Read twice and referred to the Committee on Health, Education, Labor, and Pensions.
Last progress June 10, 2025 (8 months ago)
Introduced on June 10, 2025 by Cindy Hyde-Smith
Changes the rules defining which States qualify as IDeA States for the Institutional Development Award (IDeA) program and requires the National Institutes of Health (NIH) to publish an annual public report about the program. The report must describe the program’s strategy, recent awards, the composition of reviewers, partnerships, and measurable five-year gains in research quality and workforce development.
Amend Section 461(b)(1) of the Public Health Service Act by adding text at the end of subparagraph (A). (The text shown in the amendment is a semicolon.)
Replace subparagraph (B) to define "IDeA State" as a State that is at or below the median of all States in aggregate NIH grant funding (excluding funding under this subsection), measured on a rolling multi-year average as determined by the NIH Director.

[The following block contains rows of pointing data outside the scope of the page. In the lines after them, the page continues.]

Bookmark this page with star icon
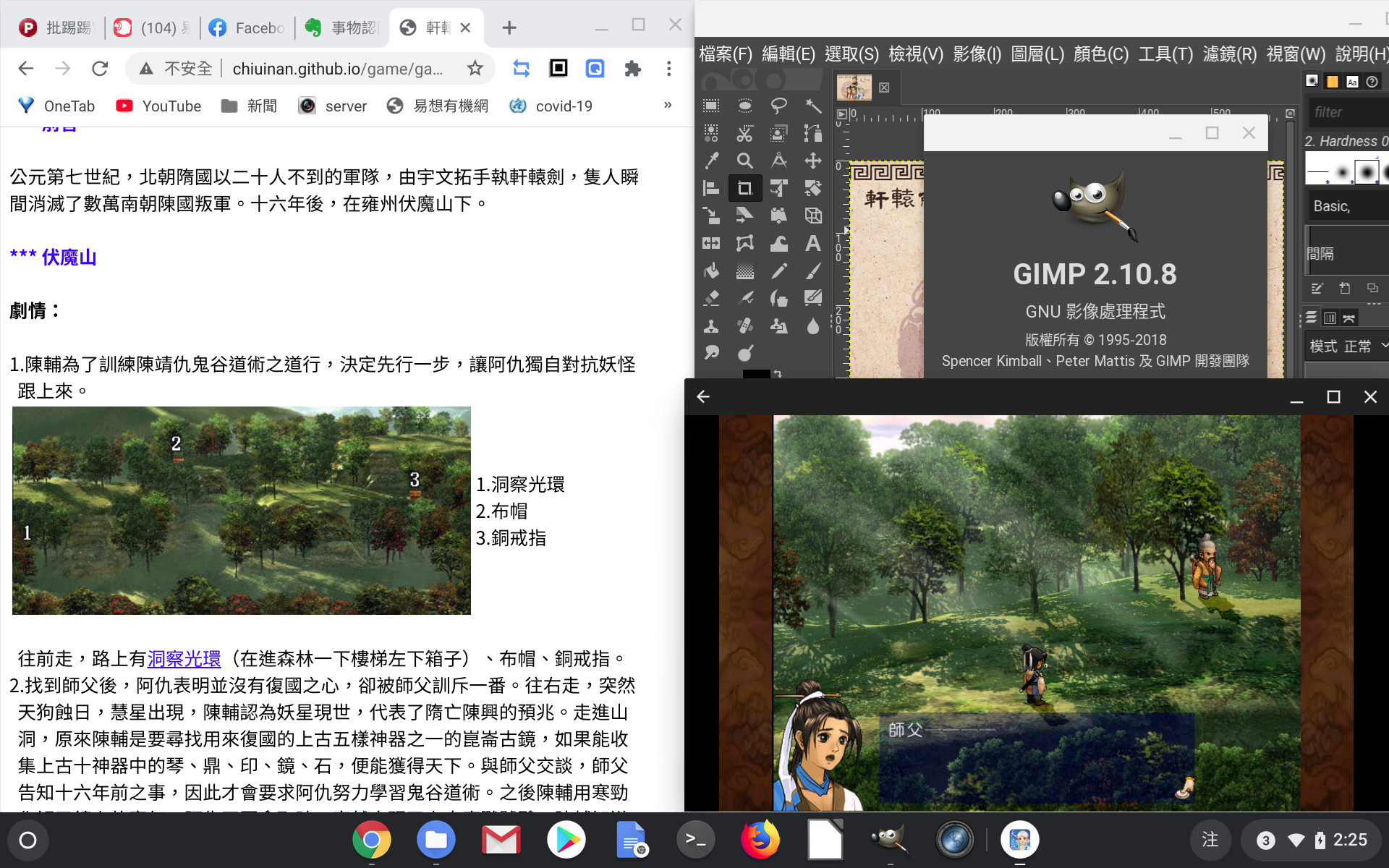The height and width of the screenshot is (868, 1389). coord(475,69)
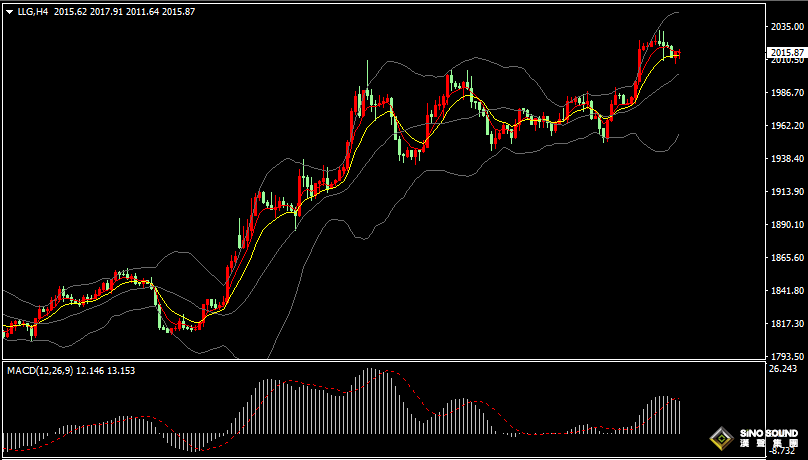This screenshot has height=460, width=808.
Task: Click the triangle arrow beside LLG,H4
Action: point(8,12)
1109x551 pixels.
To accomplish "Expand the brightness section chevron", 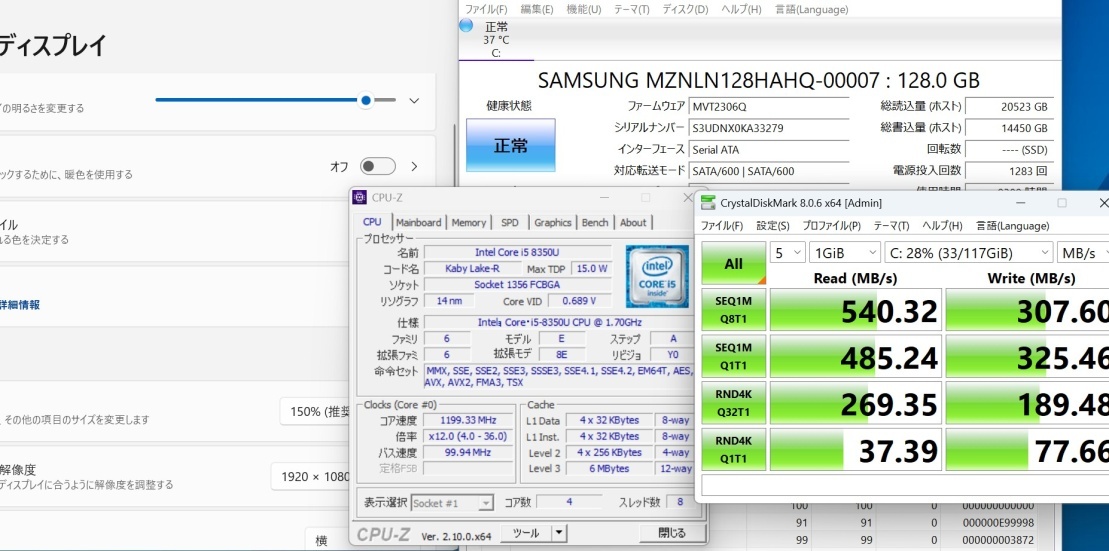I will 414,100.
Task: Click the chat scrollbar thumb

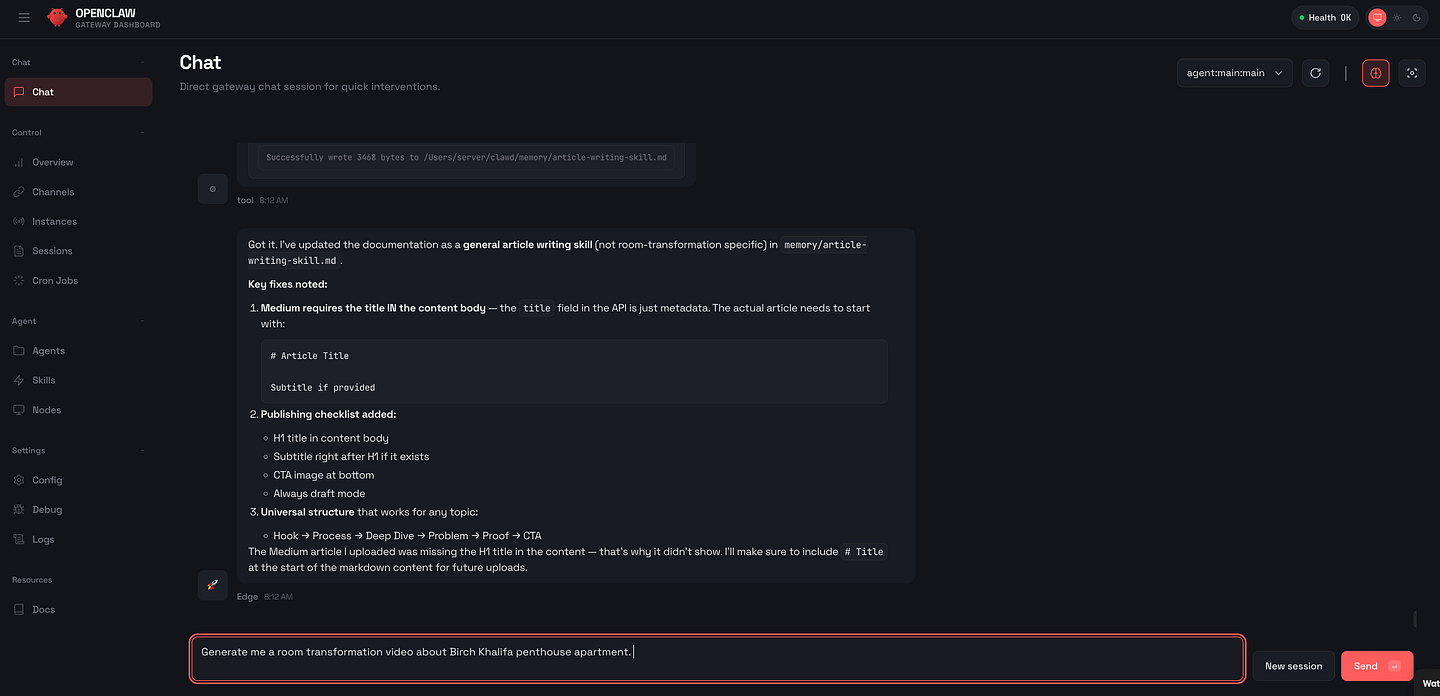Action: click(x=1415, y=619)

Applies to entities that conduct biomedical or behavioral research and are located in such a State.
Add new subparagraph (D) requiring the NIH to submit to Congress as part of its Federal budget submission, or make available through an annually updated publicly accessible data source, specified information about the IDeA program.
Require the NIH to include a description of the strategy and objectives of the IDeA program in the annual submission or public data source.
Require the NIH to describe awards made under the IDeA program in the previous fiscal year, including: (I) efforts and accomplishments to better integrate IDeA States into major NIH activities and initiatives; (II) the percentage of IDeA program reviewers who are from IDeA States; and (III) updates on programs or large collaborator awards involving partnerships between organizations/institutions from IDeA States and non-IDeA States.
Who is affected and how:
Overall effect: modest structural and reporting changes that improve transparency and accountability and may shift program eligibility and access to IDeA resources for some States and institutions; no direct new funding or emergency authorities are provided.